WHAT YOU HAVE TO DO: Reproduce verbatim the following commentary on inflation, interest rates, stock indices, and current account balances in 2003 and 2004.

EXCERPTED TEXT:

Consumer price inflation increased in 2003, and the increase continued through FH 2004 except in Japan where the index remains lower than in 1998. Unemployment edged down except in Germany where it rose .1 percent despite an increase in industrial production. Short term interest rates were mixed and changes were small, rising in the U.S. and Britain but falling in Canada and unchanged in Germany.
There was divergence in the stock indices. Those in Germany, Britain, and the U.S. changed little while those in Canada and Japan moved higher. The U.S. Dow index ended the third quarter lower than the second quarter, not a good sign of future economic activity.
The current account surpluses of Canada, Germany, and Japan continued to increase in the first half while the deficits of Britain and the U.S. continued to increase also. One can only wonder how long this dynamic can go on. The exchange value of the U.S. dollar is a key element in this dynamic. From 2002, the U.S. dollar index fell from 126.75 to 112.54 in January, 2004 before rising to 115.91 in June. The Japanese and other Asian central banks have been strong buyers of U.S. dollars which they then invest in U.S. Treasury securities. These purchases obviously strengthen the dollar, and U.S. authorities obviously welcome the activity. If they did not, they could buy yen and other currencies, thus canceling the effect of Asian actions. Again, one has to wonder how these games can go on.

PROVIDED DATA:
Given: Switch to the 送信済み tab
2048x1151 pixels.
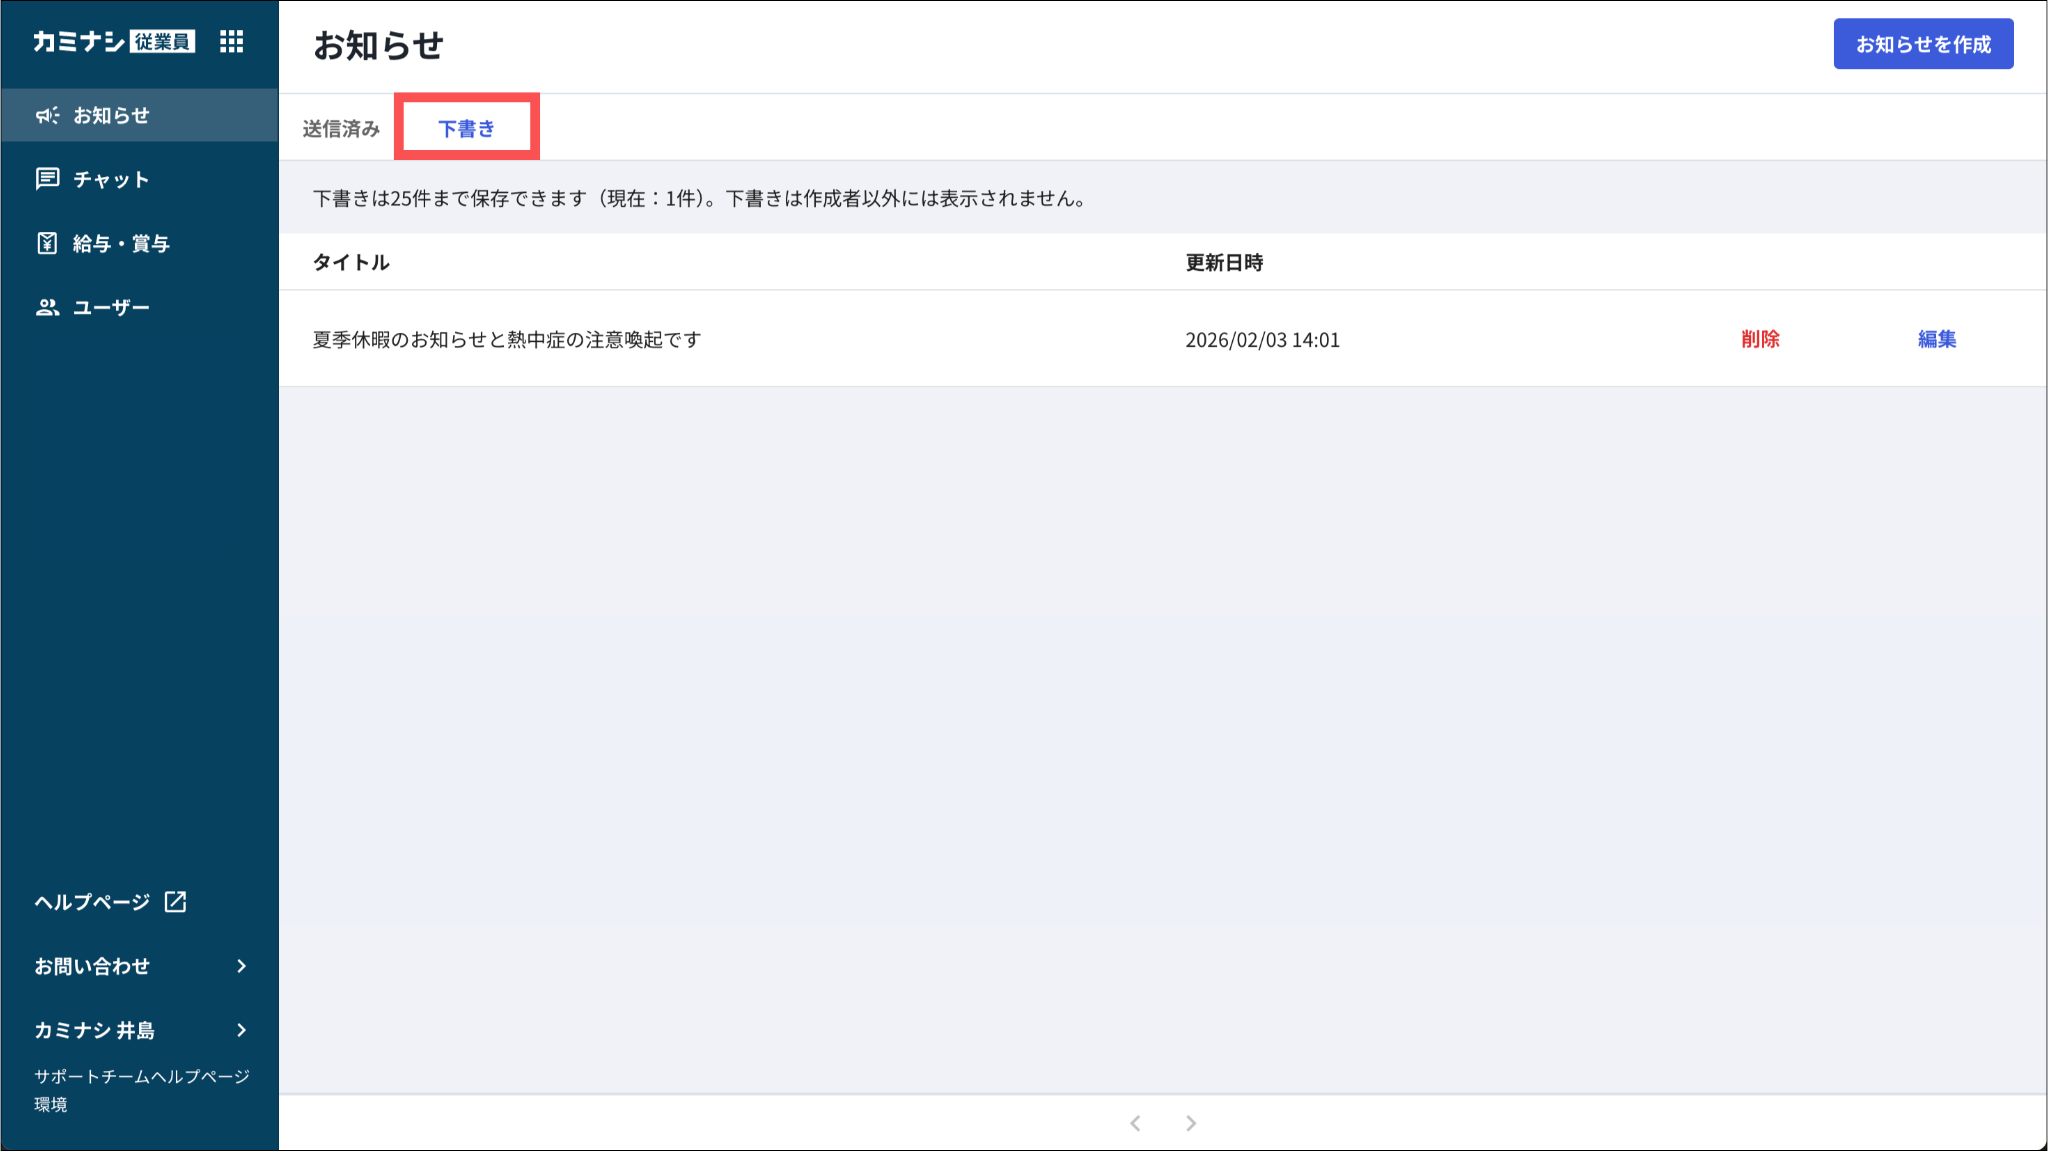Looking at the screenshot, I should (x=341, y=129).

WORKED ANSWER:
Consumer price inflation increased in 2003, and the increase continued through FH 2004 except in Japan where the index remains lower than in 1998. Unemployment edged down except in Germany where it rose .1 percent despite an increase in industrial production. Short term interest rates were mixed and changes were small, rising in the U.S. and Britain but falling in Canada and unchanged in Germany.
There was divergence in the stock indices. Those in Germany, Britain, and the U.S. changed little while those in Canada and Japan moved higher. The U.S. Dow index ended the third quarter lower than the second quarter, not a good sign of future economic activity.
The current account surpluses of Canada, Germany, and Japan continued to increase in the first half while the deficits of Britain and the U.S. continued to increase also. One can only wonder how long this dynamic can go on. The exchange value of the U.S. dollar is a key element in this dynamic. From 2002, the U.S. dollar index fell from 126.75 to 112.54 in January, 2004 before rising to 115.91 in June. The Japanese and other Asian central banks have been strong buyers of U.S. dollars which they then invest in U.S. Treasury securities. These purchases obviously strengthen the dollar, and U.S. authorities obviously welcome the activity. If they did not, they could buy yen and other currencies, thus canceling the effect of Asian actions. Again, one has to wonder how these games can go on.